Now let's get started!
First thing first, you load all the necessary libraries:
%%capture
!pip install -r requirements.txt
# Start with loading all necessary libraries
import numpy as np
import pandas as pd
from os import path
from PIL import Image
from wordcloud import WordCloud, STOPWORDS, ImageColorGenerator
import matplotlib.pyplot as plt
# % matplotlib inline
If you have more than 10 libraries, organize them by sections (such as basic libs, visualization, models, etc.) using comment in code will make your code clean and easy to follow.
Now, using pandas read_csv
to load in the dataframe. Notice the use of index_col=0
meaning we don't read in row name (index) as a separated column.
# Load in the dataframe
df = pd.read_csv("data/winemag-data-130k-v2.csv", index_col=0)
# Looking at first 5 rows of the dataset
df.head()
You can print out some basic information about the dataset using print()
combined with .format()
to have a nice print out.
print("There are {} observations and {} features in this dataset. \n".format(df.shape[0],df.shape[1]))
print("There are {} types of wine in this dataset such as {}... \n".format(len(df.variety.unique()),
", ".join(df.variety.unique()[0:5])))
print("There are {} countries producing wine in this dataset such as {}... \n".format(len(df.country.unique()),
", ".join(df.country.unique()[0:5])))
df[["country", "description","points"]].head()
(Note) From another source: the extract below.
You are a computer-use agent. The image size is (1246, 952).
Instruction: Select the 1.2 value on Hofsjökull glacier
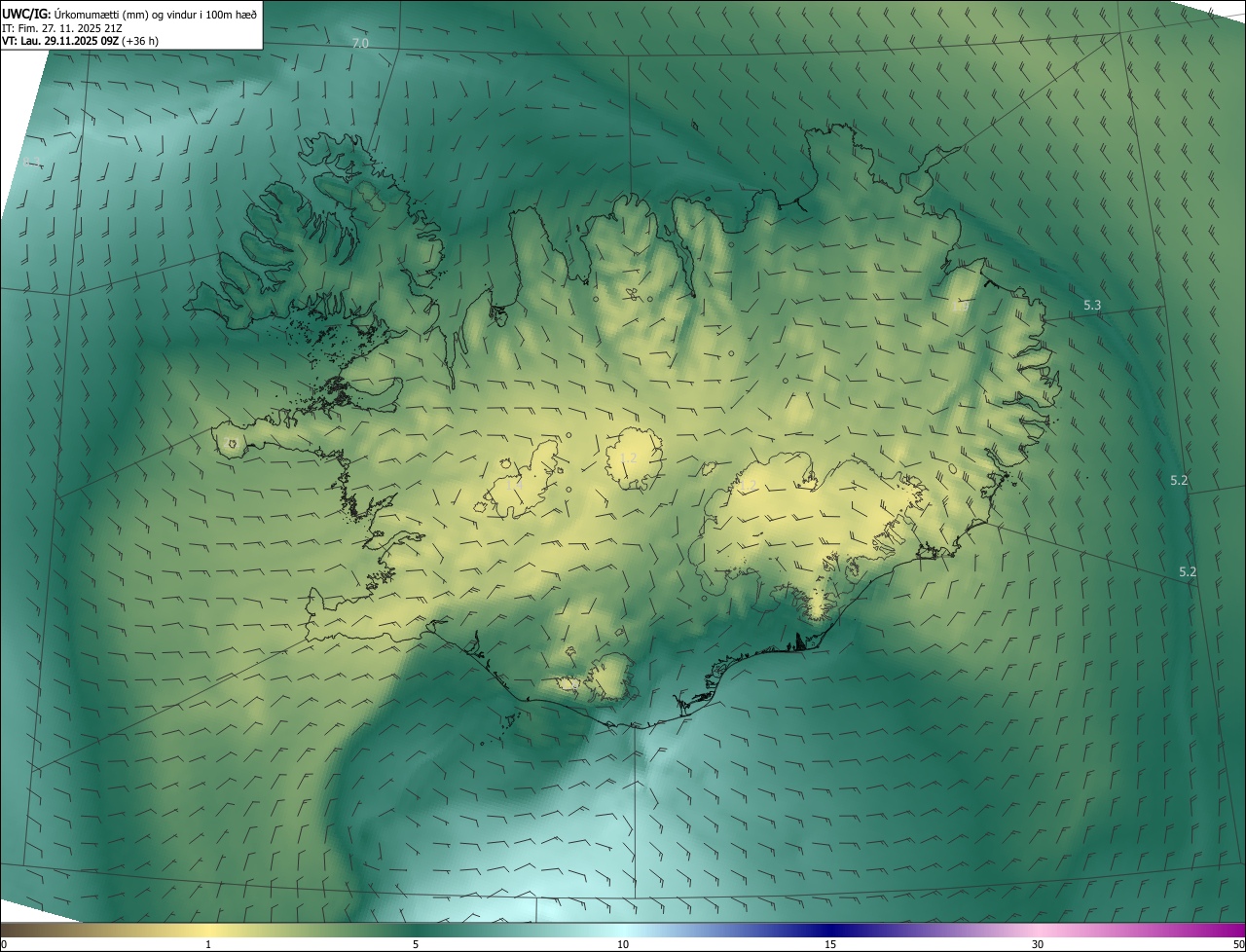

To make comparisons between groups of a feature, you can use groupby()
and compute summary statistics.
With the wine dataset, you can group by country and look at either the summary statistics for all countries' points and price or select the most popular and expensive ones.
# Groupby by country
country = df.groupby("country")
# Summary statistic of all countries
country.describe().head()
This selects the top 5 highest average points among all 44 countries:
country.mean().sort_values(by="points",ascending=False).head()
You can plot the number of wines by country using the plot method of Pandas DataFrame and Matplotlib. If you are not familiar with Matplotlib, I suggested to take a quick look at this tutorial.